- **What is asked**
Please go through all of the entries below and change every occurrence of "GUI agent" to "interface agent", leaving everything else untouched. Omit the pictures from your answer.

- **Entries shown**
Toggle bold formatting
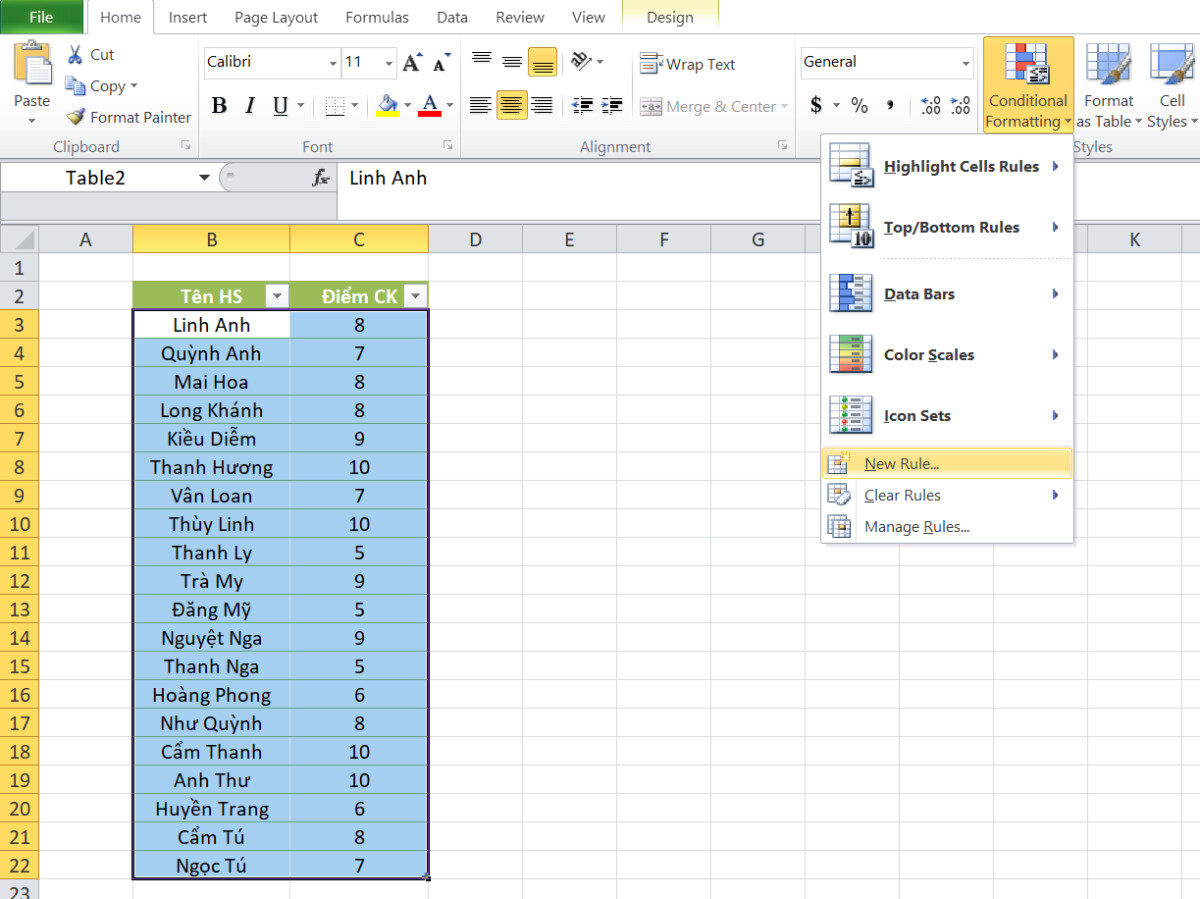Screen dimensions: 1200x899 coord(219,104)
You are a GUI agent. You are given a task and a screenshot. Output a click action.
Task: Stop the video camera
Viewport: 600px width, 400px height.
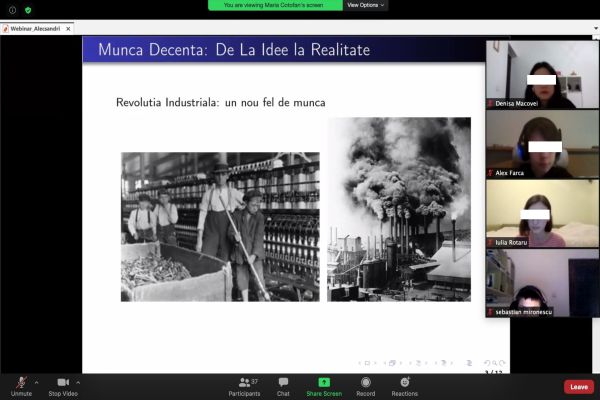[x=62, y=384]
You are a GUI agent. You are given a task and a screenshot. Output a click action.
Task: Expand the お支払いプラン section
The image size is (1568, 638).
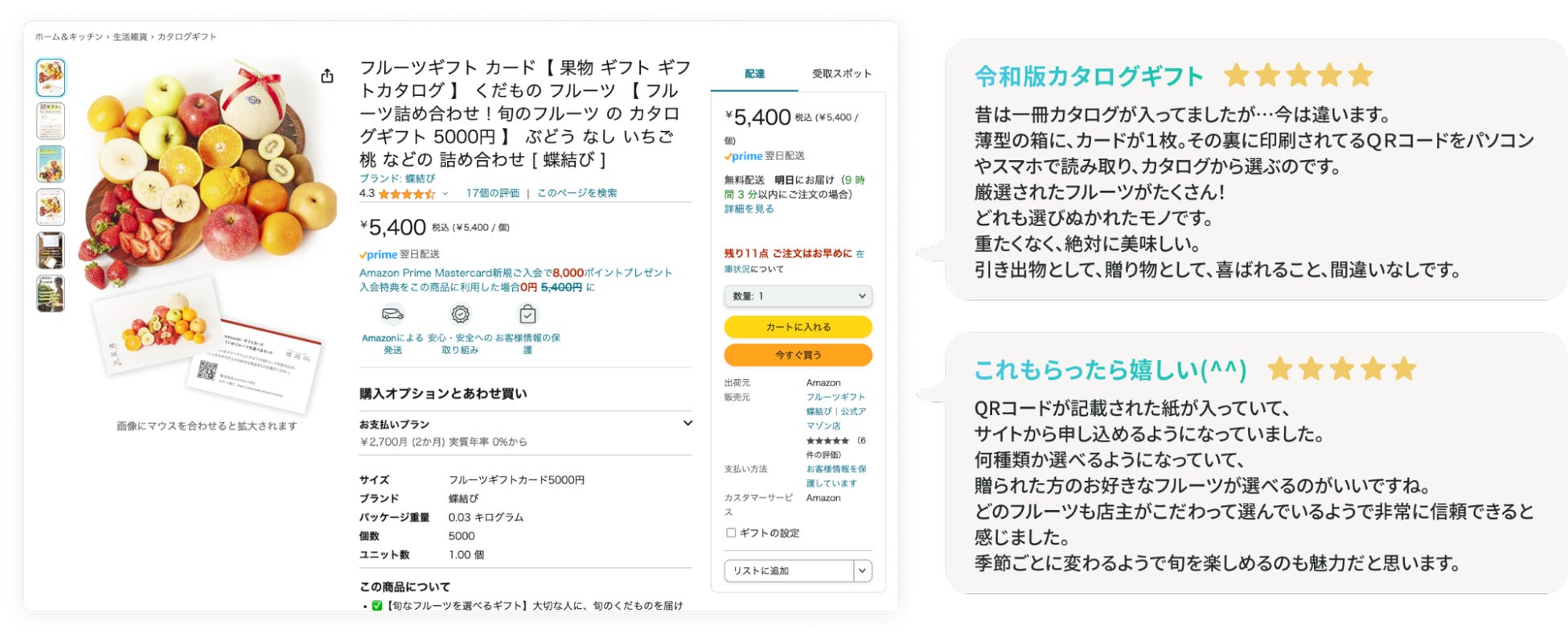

- **Answer for this exercise**
Toggle bold formatting
Screen dimensions: 1200x899 coord(219,104)
You are a interface agent. You are given a task and a screenshot. Output a click action.
Task: Stop the video camera
Viewport: 600px width, 400px height.
[x=62, y=384]
You are a interface agent. You are given a task and a screenshot. Output a click action.
Task: Expand the お支払いプラン section
The image size is (1568, 638).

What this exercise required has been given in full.